→ **What to do**
Lines below starting with the line with "Contact Us (18, 151)" and going on through the line with "Institut pro politiku" must be output exactly; the rest of the records must be left out.
+---+
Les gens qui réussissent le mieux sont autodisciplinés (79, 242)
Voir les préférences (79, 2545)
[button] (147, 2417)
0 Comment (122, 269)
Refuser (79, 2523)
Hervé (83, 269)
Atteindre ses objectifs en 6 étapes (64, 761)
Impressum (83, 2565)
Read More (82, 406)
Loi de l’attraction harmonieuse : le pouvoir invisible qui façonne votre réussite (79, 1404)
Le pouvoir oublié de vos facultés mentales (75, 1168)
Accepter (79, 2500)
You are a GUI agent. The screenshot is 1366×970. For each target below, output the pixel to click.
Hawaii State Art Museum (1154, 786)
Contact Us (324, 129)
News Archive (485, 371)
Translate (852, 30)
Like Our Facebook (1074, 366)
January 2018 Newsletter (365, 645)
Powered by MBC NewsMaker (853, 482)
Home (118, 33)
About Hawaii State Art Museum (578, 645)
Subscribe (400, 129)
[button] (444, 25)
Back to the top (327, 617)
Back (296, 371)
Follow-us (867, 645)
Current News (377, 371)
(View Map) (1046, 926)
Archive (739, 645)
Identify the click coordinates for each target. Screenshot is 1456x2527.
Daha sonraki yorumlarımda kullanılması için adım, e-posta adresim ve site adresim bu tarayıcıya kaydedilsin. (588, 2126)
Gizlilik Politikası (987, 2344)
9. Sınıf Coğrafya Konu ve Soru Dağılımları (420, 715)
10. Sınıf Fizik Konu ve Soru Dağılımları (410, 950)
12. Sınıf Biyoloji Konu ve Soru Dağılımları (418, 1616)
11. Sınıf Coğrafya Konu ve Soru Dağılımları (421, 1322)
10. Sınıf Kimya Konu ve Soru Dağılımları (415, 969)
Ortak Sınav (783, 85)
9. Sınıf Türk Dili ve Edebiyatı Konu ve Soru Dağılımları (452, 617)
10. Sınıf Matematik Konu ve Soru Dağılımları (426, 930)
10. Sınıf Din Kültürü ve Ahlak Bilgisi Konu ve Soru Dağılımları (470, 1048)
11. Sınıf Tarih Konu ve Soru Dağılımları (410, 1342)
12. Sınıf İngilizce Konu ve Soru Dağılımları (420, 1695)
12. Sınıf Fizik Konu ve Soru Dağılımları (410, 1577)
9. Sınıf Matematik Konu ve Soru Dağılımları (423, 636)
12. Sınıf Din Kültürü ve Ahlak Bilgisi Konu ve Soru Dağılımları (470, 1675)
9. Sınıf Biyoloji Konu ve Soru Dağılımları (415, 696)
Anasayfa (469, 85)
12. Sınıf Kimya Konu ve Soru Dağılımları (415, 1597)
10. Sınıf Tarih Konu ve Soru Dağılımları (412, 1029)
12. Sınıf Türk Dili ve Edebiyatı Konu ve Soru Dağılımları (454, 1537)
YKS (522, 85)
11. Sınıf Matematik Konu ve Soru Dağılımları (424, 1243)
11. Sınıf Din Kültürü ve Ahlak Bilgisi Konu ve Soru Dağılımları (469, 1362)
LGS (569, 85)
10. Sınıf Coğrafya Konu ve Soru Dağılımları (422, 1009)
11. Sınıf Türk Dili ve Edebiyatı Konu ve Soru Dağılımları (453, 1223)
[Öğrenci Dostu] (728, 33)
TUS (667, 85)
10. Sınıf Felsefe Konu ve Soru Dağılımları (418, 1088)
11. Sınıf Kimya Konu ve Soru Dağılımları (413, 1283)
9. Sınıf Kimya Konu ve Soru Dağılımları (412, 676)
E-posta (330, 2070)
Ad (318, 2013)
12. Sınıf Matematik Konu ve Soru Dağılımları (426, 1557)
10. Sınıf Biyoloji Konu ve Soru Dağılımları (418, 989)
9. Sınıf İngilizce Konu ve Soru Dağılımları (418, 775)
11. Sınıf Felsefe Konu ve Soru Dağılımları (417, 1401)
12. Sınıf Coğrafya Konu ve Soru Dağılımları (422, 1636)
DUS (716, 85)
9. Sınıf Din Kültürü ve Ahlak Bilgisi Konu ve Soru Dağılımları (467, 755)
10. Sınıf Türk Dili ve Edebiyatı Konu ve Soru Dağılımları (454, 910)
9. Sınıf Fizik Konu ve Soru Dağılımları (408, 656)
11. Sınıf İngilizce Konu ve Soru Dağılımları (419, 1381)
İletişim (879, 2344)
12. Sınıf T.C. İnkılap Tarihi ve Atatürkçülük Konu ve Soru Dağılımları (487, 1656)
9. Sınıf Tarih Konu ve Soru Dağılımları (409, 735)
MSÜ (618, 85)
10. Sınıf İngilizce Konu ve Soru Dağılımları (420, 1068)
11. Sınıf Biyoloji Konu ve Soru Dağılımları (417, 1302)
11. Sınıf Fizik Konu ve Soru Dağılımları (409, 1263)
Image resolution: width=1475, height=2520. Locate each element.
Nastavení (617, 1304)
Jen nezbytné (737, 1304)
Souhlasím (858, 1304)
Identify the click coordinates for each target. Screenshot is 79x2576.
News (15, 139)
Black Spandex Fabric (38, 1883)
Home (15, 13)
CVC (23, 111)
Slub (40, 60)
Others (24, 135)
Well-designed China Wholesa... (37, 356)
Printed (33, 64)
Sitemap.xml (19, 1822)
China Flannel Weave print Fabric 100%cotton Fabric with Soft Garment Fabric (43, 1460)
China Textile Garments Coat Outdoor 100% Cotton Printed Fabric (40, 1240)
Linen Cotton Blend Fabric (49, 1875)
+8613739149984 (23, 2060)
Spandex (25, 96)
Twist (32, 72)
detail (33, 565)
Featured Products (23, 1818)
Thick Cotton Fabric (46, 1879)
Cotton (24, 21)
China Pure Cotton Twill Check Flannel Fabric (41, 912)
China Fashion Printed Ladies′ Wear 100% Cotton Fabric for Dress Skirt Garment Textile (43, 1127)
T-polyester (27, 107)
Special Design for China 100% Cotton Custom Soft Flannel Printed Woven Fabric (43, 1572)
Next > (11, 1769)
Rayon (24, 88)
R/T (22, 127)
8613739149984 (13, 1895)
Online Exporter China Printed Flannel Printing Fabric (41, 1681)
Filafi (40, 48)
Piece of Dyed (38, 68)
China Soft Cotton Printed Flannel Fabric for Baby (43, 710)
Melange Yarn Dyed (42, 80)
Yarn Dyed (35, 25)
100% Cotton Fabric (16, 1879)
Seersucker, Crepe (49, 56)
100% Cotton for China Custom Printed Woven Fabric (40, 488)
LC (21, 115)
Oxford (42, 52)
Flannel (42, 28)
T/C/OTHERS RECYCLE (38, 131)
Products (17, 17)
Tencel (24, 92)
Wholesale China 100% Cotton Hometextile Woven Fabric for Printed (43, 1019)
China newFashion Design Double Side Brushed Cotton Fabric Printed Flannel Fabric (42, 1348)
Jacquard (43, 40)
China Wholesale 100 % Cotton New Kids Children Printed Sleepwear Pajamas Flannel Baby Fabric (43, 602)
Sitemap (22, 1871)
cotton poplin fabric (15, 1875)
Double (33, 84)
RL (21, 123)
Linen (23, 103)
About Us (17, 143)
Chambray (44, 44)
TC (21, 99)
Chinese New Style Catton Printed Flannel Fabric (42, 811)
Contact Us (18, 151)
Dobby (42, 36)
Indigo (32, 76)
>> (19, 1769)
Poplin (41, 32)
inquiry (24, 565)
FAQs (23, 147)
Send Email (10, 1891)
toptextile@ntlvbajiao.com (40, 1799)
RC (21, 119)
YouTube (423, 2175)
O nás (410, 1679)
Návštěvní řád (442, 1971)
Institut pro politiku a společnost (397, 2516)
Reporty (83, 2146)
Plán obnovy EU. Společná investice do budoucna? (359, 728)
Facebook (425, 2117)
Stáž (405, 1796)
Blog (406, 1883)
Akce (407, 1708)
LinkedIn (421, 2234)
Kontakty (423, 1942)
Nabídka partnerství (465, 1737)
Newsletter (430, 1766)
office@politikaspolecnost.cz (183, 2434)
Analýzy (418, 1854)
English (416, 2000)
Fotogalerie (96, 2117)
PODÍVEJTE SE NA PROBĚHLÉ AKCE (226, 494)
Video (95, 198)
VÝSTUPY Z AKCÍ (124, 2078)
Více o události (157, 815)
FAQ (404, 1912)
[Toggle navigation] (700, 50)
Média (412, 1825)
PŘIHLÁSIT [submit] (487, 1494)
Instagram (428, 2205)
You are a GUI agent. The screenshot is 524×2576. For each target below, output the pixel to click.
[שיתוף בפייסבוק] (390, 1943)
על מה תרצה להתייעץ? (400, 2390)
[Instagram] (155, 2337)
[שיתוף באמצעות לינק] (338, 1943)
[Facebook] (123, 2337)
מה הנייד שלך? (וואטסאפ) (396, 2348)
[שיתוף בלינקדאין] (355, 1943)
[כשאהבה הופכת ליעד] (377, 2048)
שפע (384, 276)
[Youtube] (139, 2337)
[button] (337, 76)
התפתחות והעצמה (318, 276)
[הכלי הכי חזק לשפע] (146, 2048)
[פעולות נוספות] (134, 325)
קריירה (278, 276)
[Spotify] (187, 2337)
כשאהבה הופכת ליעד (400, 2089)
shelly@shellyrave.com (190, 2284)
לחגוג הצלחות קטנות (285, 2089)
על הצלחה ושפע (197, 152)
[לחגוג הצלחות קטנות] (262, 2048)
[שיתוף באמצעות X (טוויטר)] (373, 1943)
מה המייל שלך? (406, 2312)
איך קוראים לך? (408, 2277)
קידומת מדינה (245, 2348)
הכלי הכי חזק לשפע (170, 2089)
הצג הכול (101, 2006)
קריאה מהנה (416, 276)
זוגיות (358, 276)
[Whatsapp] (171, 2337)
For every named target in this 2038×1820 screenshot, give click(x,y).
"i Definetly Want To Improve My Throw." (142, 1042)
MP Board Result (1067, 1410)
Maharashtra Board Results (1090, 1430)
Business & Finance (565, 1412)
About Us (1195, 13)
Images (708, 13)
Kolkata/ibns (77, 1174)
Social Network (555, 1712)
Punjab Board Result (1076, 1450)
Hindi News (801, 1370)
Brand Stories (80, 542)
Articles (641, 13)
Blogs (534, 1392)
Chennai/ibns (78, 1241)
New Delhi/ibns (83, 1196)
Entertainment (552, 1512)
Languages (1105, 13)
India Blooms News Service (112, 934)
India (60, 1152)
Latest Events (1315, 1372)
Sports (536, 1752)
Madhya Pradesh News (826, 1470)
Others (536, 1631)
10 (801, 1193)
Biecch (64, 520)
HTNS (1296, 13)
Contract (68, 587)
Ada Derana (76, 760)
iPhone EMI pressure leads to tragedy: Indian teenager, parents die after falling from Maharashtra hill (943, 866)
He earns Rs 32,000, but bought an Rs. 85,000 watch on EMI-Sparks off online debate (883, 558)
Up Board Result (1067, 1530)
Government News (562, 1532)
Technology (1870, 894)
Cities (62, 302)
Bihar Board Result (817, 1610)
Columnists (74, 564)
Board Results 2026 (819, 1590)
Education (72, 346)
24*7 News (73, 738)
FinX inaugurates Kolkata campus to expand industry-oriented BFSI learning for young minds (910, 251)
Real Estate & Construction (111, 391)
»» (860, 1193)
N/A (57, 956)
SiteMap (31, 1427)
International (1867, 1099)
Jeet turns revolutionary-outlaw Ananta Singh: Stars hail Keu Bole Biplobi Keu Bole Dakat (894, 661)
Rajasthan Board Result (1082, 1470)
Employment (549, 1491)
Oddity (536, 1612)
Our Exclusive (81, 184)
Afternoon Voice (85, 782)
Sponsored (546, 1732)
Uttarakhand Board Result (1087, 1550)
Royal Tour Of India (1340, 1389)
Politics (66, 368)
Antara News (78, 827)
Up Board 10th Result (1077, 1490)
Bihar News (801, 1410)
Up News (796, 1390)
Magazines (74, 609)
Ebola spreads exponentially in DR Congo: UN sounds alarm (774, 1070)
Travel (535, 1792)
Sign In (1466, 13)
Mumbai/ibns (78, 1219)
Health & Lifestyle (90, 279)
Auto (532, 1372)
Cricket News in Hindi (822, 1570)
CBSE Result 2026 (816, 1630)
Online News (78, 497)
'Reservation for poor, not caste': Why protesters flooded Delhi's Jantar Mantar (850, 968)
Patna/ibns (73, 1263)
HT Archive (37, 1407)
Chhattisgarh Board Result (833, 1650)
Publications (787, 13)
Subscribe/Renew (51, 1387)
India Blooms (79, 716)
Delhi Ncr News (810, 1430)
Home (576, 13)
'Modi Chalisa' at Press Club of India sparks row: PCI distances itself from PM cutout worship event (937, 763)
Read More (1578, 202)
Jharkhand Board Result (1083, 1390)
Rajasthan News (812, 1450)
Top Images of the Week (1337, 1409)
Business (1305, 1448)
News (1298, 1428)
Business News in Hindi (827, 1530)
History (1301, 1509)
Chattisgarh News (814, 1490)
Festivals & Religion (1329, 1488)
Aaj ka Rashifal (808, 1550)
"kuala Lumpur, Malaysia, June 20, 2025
+---+
→ **Task solution**
Contact Us (18, 151)
Dobby (42, 36)
Indigo (32, 76)
>> (19, 1769)
Poplin (41, 32)
inquiry (24, 565)
FAQs (23, 147)
Send Email (10, 1891)
toptextile@ntlvbajiao.com (40, 1799)
RC (21, 119)
YouTube (423, 2175)
O nás (410, 1679)
Návštěvní řád (442, 1971)
Institut pro politiku a společnost (397, 2516)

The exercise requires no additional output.